Il est probable qu’au moment où j’écris ces lignes, les démolisseurs sont à l’œuvre dans l’hôtel de La Trémouille (1). Ainsi, la ville de Paris, qui avait besoin de cet hôtel pour y établir la mairie du 4e arrondissement, qui avait là, et à bon marché, un très-beau monument, an monument historique, un immeuble d’une grande valeur, un emplacement au centre du quartier, un bâtiment commode, vaste, où Ions les services auraient pu être réunis ; la ville de Paris n’en a pas voulu et a préféré la mairie du Chevalier-du-Guet, sale, ignoble, incommode, étroite, insuffisante, à l’extrémité de l’arrondissement, et qui ne peut être que provisoire. Le propriétaire abat son vieil hôtel pour y ouvrir des magasins de toiles.
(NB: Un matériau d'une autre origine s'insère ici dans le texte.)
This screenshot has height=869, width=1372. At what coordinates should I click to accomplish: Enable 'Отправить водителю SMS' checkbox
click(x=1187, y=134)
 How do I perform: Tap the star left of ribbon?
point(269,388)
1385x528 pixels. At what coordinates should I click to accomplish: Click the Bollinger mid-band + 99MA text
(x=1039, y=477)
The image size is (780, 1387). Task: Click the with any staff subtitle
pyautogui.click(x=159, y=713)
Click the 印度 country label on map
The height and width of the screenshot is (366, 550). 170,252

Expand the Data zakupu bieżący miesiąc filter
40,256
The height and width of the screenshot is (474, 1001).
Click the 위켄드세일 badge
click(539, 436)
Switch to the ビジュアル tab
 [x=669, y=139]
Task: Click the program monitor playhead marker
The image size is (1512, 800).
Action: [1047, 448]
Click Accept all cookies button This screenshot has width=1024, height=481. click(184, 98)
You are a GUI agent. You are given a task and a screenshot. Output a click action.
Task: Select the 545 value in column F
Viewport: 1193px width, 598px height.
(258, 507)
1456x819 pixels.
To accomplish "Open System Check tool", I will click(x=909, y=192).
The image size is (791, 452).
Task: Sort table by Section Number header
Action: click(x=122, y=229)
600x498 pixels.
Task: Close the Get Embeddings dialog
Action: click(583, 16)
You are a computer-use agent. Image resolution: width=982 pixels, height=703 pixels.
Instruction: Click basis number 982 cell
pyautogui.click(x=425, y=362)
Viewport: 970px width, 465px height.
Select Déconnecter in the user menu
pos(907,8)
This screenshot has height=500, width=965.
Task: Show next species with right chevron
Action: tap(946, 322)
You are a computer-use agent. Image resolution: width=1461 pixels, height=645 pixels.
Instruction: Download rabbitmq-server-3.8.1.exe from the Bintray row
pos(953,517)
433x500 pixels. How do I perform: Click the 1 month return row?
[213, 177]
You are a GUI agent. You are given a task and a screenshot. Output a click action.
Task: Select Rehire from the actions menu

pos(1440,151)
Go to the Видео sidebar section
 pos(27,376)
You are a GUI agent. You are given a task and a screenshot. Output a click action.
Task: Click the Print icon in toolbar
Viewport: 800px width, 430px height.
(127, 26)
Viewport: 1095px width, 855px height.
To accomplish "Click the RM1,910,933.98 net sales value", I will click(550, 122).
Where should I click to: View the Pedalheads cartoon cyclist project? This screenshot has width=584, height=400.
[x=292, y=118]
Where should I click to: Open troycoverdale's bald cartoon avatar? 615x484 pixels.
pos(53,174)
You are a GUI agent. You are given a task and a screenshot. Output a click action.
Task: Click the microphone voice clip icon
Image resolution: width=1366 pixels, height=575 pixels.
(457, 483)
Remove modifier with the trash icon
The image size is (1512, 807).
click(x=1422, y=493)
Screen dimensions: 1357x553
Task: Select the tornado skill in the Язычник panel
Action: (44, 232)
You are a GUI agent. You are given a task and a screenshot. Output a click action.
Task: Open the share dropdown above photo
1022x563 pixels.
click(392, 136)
Il est vrai que M. le préfet de la Seine avait ordonné à un architecte de dessiner l’hôtel de La Trémouille et de retenir les pierres sculptées qui proviendraient de la démolition ; mais, lorsqu’on a voulu se mettre au travail, l’argent a été refusé pour faire les dessins et acheter les pierres. Un Anglais, nous devrions en rougir, a dessiné l’ensemble et tous les détails de l’hôtel (2), et un autre Anglais va conclure un marché pour avoir les pierres de la tourelle, de l’escalier, des balustrades et de la grande porte d’entrée. L’hôtel de la Trémouille nous sera donc enlevé pour passer chez les Anglais en nature et en dessin. Il était facile, dans celle grave circonstance, d’appliquer In loi de l’expropriation forcée pour cause d’intérêt public ; les explications officielles fournies à la Chambre des Pairs, le 21 mai dernier, en donnaient l’autorisation ; on l’avait proposé, et on n’en a rien fait. La Commission des monuments historiques ne peut pas, sans agir, sans parler, sans protester, laisser démolir un monument qui n’a pour rivaux et pour contemporains que l’hôtel de Sens et celui de Cluny.

(1) Ce beau monument vient effectivement d’être abattu ; mais le propriétaire a fait don de la tourelle à l’administration, qui a dû la faire enlever à ses frais, pour être déposée probablement au Palais des Beaux-Arts. (Note du D.) (2) M. Longueville Joues, collaborateur de la Revue de l’Architecture, auteur d’un beau travail sur les anciens châteaux du pays de Galles et de plusieurs Mémoires archéologiques d’un grand intérêt. (N. du D.)